Mentre aspettavo l’incontro con il Santo Padre in Vaticano ho guardato Piazza di San Pietro dalla finestra, stavano addobbavano l’albero di Natale. Ho pensato: chissà se anche noi a Zaporizhzhia riusciremo a fare un albero in piazza. Credo proprio di no, tuttavia noi in Chiesa e nelle case prepareremo l’arrivo di Gesù. I nostri preparativi sono prima di tutto spirituali. Cristo è nato in una grotta buia e fredda con la luce di una candela e anche noi accoglieremo Gesù appena nato nel caldo dei nostri cuori, nonostante il freddo intorno. Siamo assolutamente consapevoli che il Natale di quest’anno sarà diverso perciò ci prepariamo anche con omelie e prediche per aiutare la popolazione a viverlo serenamente.

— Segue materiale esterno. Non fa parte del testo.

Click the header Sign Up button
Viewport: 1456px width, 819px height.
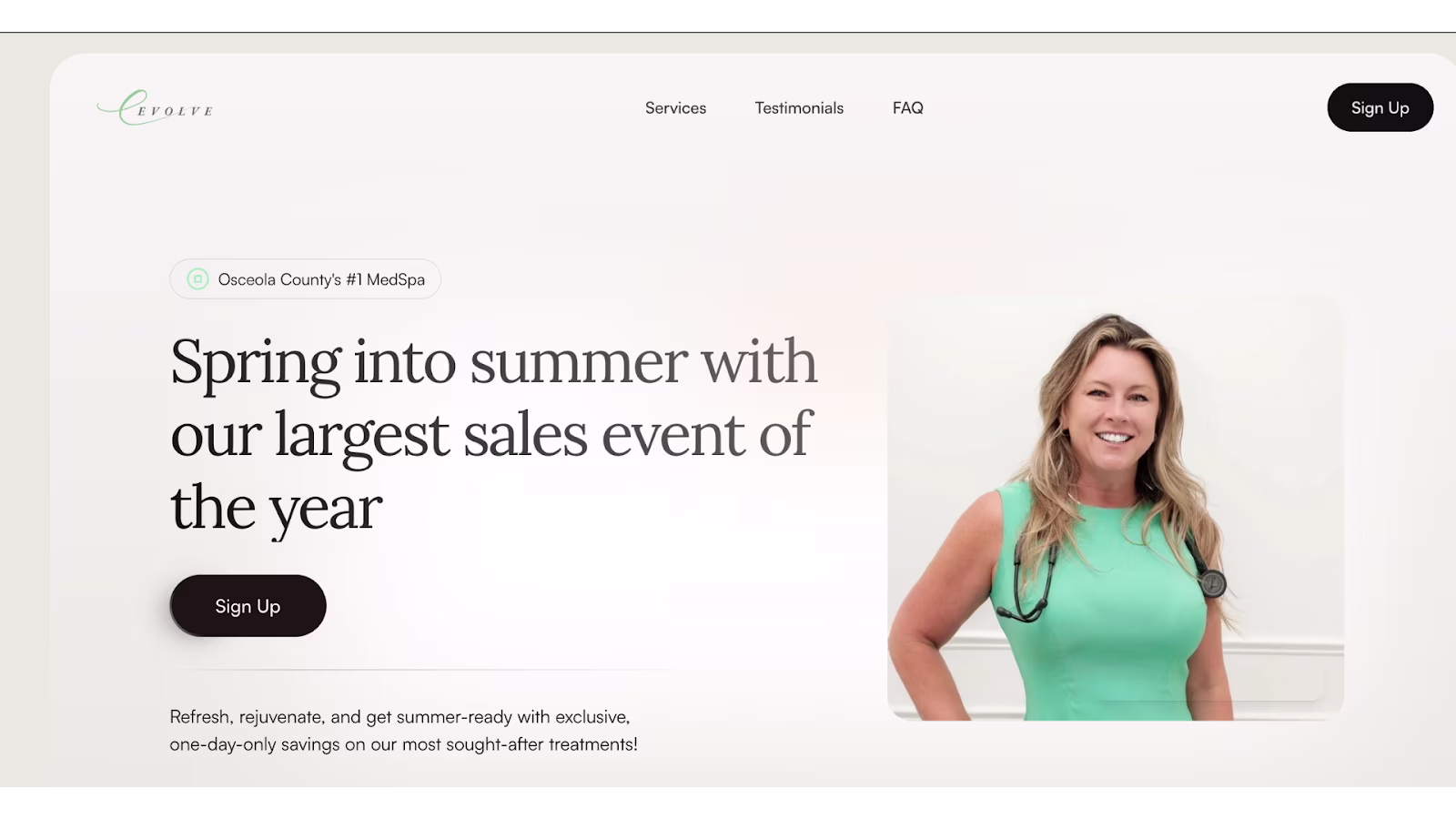[1380, 107]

E cosa si può dire alla gente perché mantenga la speranza?
Credo sia importante parlare del senso della vita in Cielo. Sulla terra, la nostra vita ha pochi anni, alcune decine... Abbiamo però sempre la possibilità di scegliere l’eternità, accanto a Dio nella pienezza della vita nel Paradiso. Qui la situazione è instabile, c’è chi perde le gambe, chi i familiari, è tutto incerto, ma la nostra anima è immortale davanti a Dio. Gesù Cristo è nato, ci ha dato il senso della vita, il senso della croce, la vera libertà che è dopo la morte, ci ha creato un posto in Cielo. E questa speranza che ci permette di non avere paura.
Come pastore ha avuto modo di parlare anche con persone che hanno visto morire i propri parenti o finire vittime di violenze. Ci credono a questa speranza? Riesce a consolarli?

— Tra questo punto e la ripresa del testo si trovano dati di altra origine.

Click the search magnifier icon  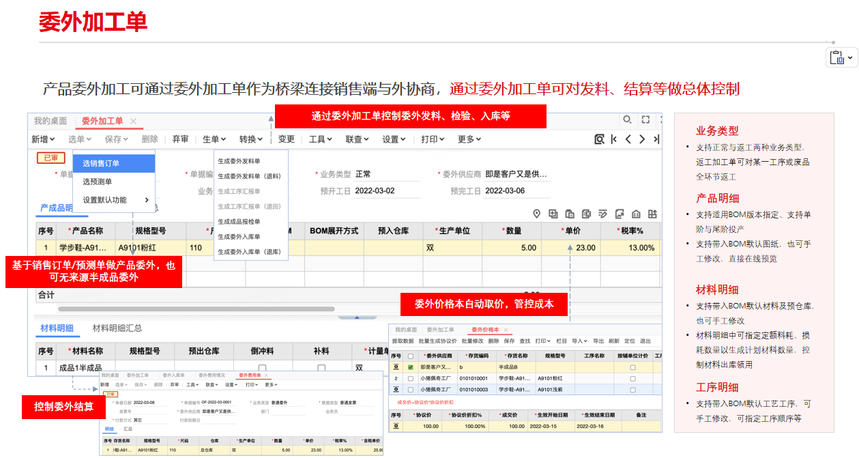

Posso raccontare due situazioni di cui sono stato testimone: quando sono stato al fronte, ho incontrato una donna disperata perché un missile era caduto sulla loro casa e la figlia di 23 anni è morta decapitata. La mamma non ha potuto seppellirla al cimitero. La disperazione di questa donna era enorme. Io le ho detto che la figlia è tornata dal Signore e che non soffrirà più, è felice perché è andata dove tutti dovremo andare. Qui siamo esposti a delle sofferenze, alla figlia ora sono risparmiate. Penso di aver toccato il suo cuore, si è rasserenata. La stessa cosa è avvenuta con un nonno la cui nipotina è stata violentata e uccisa. Anche lui era disperato e diceva: ‘Perché Dio ha permesso queste atrocità?’. Il Signore non vuole la guerra, ama la popolazione e prepara tutti per il Cielo. Sono certo, come ci ha insegnato padre Massimiliano Kolbe, che l’amore vince, che l’amore per gli altri è la vera vittoria. Anche in questa situazione sarà così. Dopo la guerra, il mondo sarà diverso, rinato, anche spiritualmente.
Oltre alla preparazione spirituale, cosa state organizzando per vivere il Natale?

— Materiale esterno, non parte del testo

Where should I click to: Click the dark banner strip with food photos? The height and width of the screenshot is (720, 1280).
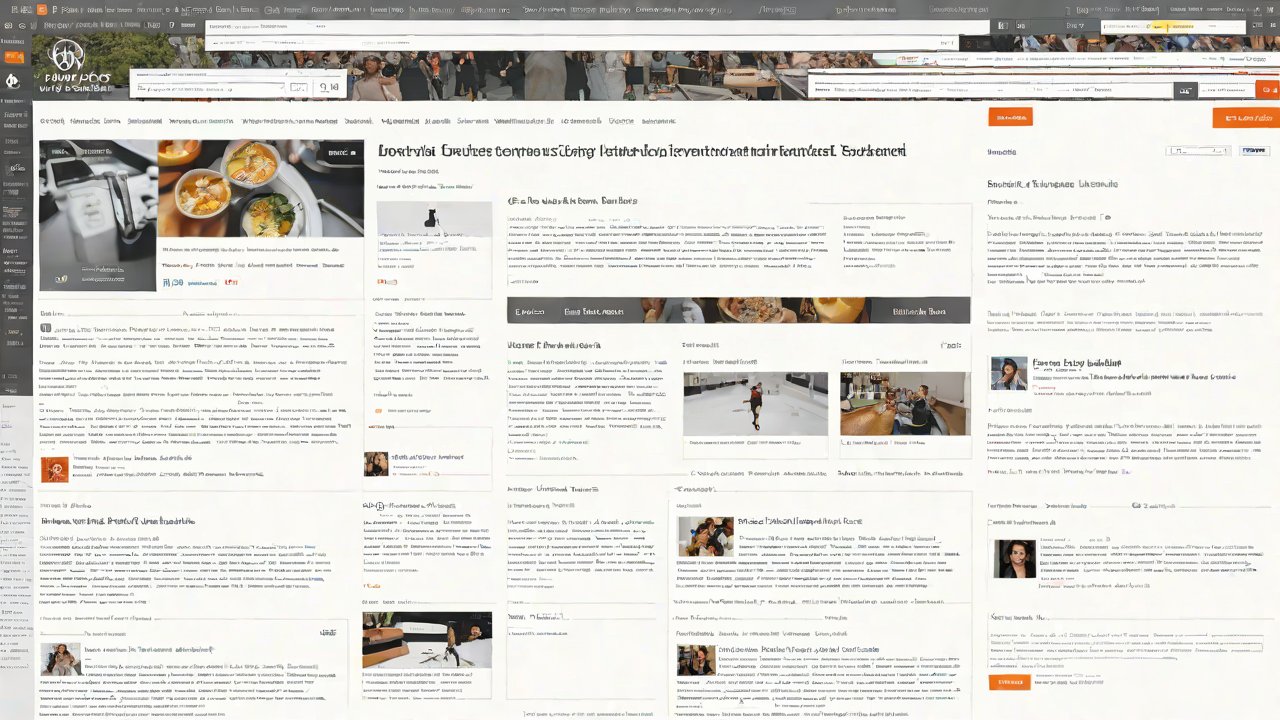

Vogliamo viverlo come un’unica famiglia, la guerra per assurdo ci ha uniti tutti. Concretamente cercheremo di non lasciare nessuno con la tavola vuota, chi ha qualcosa lo dividerà con gli altri. Prepariamo dei pacchi, visitiamo le persone, penso ai parrocchiani più anziani o ai profughi. Saremo tutti insieme, vogliamo dividere il pane. Nessuno deve rimanere abbandonato senza Eucarestia e senza agape.